**PROBLEM:** Your reply should contain every record, restated word for word.

**DATA TO PROCESS:**
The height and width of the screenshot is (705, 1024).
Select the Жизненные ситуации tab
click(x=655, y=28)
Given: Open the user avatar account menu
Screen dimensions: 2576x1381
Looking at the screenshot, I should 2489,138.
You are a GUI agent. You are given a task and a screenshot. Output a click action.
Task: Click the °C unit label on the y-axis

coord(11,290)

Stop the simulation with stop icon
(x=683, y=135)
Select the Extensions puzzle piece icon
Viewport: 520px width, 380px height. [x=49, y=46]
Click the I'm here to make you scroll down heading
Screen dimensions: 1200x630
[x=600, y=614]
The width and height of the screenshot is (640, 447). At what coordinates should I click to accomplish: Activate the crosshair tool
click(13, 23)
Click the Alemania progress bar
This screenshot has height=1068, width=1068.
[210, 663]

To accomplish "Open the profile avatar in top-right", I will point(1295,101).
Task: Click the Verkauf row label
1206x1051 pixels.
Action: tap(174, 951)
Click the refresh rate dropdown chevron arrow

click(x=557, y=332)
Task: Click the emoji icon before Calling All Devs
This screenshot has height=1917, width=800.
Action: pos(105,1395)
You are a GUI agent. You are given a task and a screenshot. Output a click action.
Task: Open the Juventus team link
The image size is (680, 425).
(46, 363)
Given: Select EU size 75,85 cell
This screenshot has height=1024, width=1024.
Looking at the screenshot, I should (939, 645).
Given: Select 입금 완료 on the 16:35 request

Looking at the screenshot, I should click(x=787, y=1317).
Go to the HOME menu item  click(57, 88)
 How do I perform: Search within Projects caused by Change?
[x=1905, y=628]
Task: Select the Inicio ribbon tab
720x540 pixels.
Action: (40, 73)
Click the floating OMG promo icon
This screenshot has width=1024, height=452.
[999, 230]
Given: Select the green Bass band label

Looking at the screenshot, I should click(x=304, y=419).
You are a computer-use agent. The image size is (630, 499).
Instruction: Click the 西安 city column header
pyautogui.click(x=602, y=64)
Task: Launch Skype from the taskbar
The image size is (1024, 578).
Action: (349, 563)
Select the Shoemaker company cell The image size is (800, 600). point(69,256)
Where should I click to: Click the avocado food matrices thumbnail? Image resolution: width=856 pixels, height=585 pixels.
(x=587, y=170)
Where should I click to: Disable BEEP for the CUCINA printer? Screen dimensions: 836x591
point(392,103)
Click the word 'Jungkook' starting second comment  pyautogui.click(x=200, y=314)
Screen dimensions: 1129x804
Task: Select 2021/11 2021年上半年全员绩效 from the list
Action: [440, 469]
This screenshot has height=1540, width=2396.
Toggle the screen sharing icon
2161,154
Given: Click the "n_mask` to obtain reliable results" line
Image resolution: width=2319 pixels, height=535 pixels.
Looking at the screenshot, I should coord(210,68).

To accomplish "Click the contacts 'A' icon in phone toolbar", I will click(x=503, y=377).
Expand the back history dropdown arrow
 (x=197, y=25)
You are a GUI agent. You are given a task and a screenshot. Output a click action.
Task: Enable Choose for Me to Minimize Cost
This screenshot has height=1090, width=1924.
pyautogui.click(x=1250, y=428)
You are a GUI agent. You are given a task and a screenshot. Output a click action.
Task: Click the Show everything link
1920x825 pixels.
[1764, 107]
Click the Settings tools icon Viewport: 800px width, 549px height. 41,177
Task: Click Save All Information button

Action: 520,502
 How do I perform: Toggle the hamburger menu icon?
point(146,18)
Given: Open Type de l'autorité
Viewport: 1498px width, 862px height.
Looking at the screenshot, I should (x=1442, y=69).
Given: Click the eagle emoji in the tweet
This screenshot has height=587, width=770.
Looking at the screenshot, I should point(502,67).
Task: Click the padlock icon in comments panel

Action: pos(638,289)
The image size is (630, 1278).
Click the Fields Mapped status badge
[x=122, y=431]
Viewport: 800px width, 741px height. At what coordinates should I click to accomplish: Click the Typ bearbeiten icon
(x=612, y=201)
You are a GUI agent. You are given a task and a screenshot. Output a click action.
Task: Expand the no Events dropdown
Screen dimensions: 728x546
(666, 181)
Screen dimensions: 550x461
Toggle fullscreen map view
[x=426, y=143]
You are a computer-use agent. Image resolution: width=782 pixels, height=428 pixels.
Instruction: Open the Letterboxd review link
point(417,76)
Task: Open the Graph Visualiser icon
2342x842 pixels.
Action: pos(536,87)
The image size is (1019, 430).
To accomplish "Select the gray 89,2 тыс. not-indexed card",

**SOLVED PROBLEM:**
The height and width of the screenshot is (705, 1024).
Select the Жизненные ситуации tab
click(x=655, y=28)
Given: Open the user avatar account menu
Screen dimensions: 2576x1381
Looking at the screenshot, I should 2489,138.
You are a GUI agent. You are given a task and a screenshot. Output a click action.
Task: Click the °C unit label on the y-axis

coord(11,290)

Stop the simulation with stop icon
(x=683, y=135)
Select the Extensions puzzle piece icon
Viewport: 520px width, 380px height. [x=49, y=46]
Click the I'm here to make you scroll down heading
Screen dimensions: 1200x630
[x=600, y=614]
The width and height of the screenshot is (640, 447). At what coordinates should I click to accomplish: Activate the crosshair tool
click(13, 23)
Click the Alemania progress bar
This screenshot has height=1068, width=1068.
[210, 663]

To accomplish "Open the profile avatar in top-right", I will point(1295,101).
Task: Click the Verkauf row label
1206x1051 pixels.
Action: tap(174, 951)
Click the refresh rate dropdown chevron arrow

click(x=557, y=332)
Task: Click the emoji icon before Calling All Devs
This screenshot has height=1917, width=800.
Action: pos(105,1395)
You are a GUI agent. You are given a task and a screenshot. Output a click action.
Task: Open the Juventus team link
The image size is (680, 425).
(46, 363)
Given: Select EU size 75,85 cell
This screenshot has height=1024, width=1024.
Looking at the screenshot, I should (939, 645).
Given: Select 입금 완료 on the 16:35 request

Looking at the screenshot, I should click(x=787, y=1317).
Go to the HOME menu item  click(57, 88)
 How do I perform: Search within Projects caused by Change?
[x=1905, y=628]
Task: Select the Inicio ribbon tab
720x540 pixels.
Action: (40, 73)
Click the floating OMG promo icon
This screenshot has width=1024, height=452.
[999, 230]
Given: Select the green Bass band label

Looking at the screenshot, I should click(x=304, y=419).
You are a computer-use agent. The image size is (630, 499).
Instruction: Click the 西安 city column header
pyautogui.click(x=602, y=64)
Task: Launch Skype from the taskbar
The image size is (1024, 578).
Action: (349, 563)
Select the Shoemaker company cell The image size is (800, 600). point(69,256)
Where should I click to: Click the avocado food matrices thumbnail? Image resolution: width=856 pixels, height=585 pixels.
(x=587, y=170)
Where should I click to: Disable BEEP for the CUCINA printer? Screen dimensions: 836x591
point(392,103)
Click the word 'Jungkook' starting second comment  pyautogui.click(x=200, y=314)
Screen dimensions: 1129x804
Task: Select 2021/11 2021年上半年全员绩效 from the list
Action: [440, 469]
This screenshot has height=1540, width=2396.
Toggle the screen sharing icon
2161,154
Given: Click the "n_mask` to obtain reliable results" line
Image resolution: width=2319 pixels, height=535 pixels.
Looking at the screenshot, I should coord(210,68).

To accomplish "Click the contacts 'A' icon in phone toolbar", I will click(x=503, y=377).
Expand the back history dropdown arrow
 (x=197, y=25)
You are a GUI agent. You are given a task and a screenshot. Output a click action.
Task: Enable Choose for Me to Minimize Cost
This screenshot has height=1090, width=1924.
pyautogui.click(x=1250, y=428)
You are a GUI agent. You are given a task and a screenshot. Output a click action.
Task: Click the Show everything link
1920x825 pixels.
[1764, 107]
Click the Settings tools icon Viewport: 800px width, 549px height. 41,177
Task: Click Save All Information button

Action: 520,502
 How do I perform: Toggle the hamburger menu icon?
point(146,18)
Given: Open Type de l'autorité
Viewport: 1498px width, 862px height.
Looking at the screenshot, I should (x=1442, y=69).
Given: Click the eagle emoji in the tweet
This screenshot has height=587, width=770.
Looking at the screenshot, I should point(502,67).
Task: Click the padlock icon in comments panel

Action: pos(638,289)
The image size is (630, 1278).
Click the Fields Mapped status badge
[x=122, y=431]
Viewport: 800px width, 741px height. At what coordinates should I click to accomplish: Click the Typ bearbeiten icon
(x=612, y=201)
You are a GUI agent. You are given a task and a screenshot. Output a click action.
Task: Expand the no Events dropdown
Screen dimensions: 728x546
(666, 181)
Screen dimensions: 550x461
Toggle fullscreen map view
[x=426, y=143]
You are a computer-use agent. Image resolution: width=782 pixels, height=428 pixels.
Instruction: Open the Letterboxd review link
point(417,76)
Task: Open the Graph Visualiser icon
2342x842 pixels.
Action: pos(536,87)
The image size is (1019, 430).
To accomplish "Select the gray 89,2 тыс. not-indexed card",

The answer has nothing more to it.